More than 300 wildfires have destroyed nearly 1,500 acres since the start of the year, and firefighters warned this could be a season longer than average.
Wisconsin’s Tony Evers government on Monday signed an executive order declaring a state of emergency in response to rising wildfires, underscoring efforts across the state to curb the already burning fires. Nearly 1,500 acres this year.
An executive order allows government agencies to assist in forest fire prevention, response and restoration.
It is also sponsored by the Wisconsin National Guard, according to the Wisconsin Department of Natural Resources.
“Since almost the entire state is exposed to high or very high fire risk, protecting Wisconsin from wildfire hazards is a top priority,” said Avers in a press release.
In the past week, 149 wildfires have occurred across Wisconsin, according to a map on the department’s website, and at least 340 have been fired since the start of the year.
Over the weekend, much of Wisconsin was at very high risk for fire hazards, including counties along the Illinois border and Lake Michigan counties. Wildfire conditions across the state will persist as long as there is a mix of dry vegetation, improperly warm temperatures, low humidity and increased winds.
Permits to burn litter, bins and grass were suspended last week and fire officials advised residents to avoid all outdoor burns, including camp fires and to properly extinguish cigarettes.

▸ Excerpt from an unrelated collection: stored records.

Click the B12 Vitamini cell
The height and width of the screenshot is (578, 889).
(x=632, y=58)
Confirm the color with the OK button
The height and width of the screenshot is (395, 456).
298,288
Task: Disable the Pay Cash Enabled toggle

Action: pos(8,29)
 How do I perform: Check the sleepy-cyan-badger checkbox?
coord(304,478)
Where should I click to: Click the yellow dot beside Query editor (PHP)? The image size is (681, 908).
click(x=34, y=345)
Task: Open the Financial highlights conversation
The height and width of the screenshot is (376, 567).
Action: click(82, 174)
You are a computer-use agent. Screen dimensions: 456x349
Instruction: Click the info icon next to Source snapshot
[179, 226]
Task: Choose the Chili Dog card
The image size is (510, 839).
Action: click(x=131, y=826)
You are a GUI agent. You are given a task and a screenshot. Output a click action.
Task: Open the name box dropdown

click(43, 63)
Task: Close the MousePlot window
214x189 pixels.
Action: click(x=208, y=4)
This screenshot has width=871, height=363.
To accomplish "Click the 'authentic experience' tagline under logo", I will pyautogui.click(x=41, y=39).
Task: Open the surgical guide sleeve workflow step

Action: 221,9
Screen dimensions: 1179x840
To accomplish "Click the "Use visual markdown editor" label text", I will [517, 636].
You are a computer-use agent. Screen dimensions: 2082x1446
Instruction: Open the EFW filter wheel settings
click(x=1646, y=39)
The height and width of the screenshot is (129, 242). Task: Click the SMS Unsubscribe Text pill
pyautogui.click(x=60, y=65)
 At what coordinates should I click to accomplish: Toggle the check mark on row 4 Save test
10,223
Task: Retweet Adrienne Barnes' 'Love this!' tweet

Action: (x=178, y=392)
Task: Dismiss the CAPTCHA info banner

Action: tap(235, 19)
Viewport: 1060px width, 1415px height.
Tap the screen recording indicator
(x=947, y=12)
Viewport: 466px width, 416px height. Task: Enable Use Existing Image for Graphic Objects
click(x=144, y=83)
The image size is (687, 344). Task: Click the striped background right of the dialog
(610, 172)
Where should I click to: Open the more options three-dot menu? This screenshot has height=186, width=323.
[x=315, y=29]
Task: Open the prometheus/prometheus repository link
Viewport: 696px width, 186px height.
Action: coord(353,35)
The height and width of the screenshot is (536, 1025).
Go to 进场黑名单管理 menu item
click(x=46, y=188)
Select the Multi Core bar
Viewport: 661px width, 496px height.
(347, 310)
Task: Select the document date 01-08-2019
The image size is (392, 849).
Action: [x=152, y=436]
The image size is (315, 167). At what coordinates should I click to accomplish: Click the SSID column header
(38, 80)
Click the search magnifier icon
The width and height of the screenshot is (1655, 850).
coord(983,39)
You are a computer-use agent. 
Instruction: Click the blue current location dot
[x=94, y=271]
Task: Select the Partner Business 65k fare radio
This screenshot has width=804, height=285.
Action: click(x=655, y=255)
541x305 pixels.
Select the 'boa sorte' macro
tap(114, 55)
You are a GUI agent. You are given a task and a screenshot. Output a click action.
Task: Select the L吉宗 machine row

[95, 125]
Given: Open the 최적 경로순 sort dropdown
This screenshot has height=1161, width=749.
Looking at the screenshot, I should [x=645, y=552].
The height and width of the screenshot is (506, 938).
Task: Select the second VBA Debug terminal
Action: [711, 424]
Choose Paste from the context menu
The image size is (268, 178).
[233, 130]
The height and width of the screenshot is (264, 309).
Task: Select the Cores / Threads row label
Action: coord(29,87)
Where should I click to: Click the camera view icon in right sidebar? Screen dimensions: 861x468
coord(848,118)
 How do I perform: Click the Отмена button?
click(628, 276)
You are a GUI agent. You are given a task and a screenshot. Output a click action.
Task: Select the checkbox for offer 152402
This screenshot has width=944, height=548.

While wildfires can happen at any time of the year, the department says most of the fires occur between March and May, making spring the most critical fire season in Wisconsin.
With how quickly the snow melts, fire fighters expect a longer-than-average fire season this year.
Wisconsin has seen its share of devastating wildfires over the past 20 years.In 2013, a logging team accidentally started a fire that destroyed nearly 7,500 acres, including 23 homes, in 2005. 3,410 acres of fire and destroyed at least 30 homes.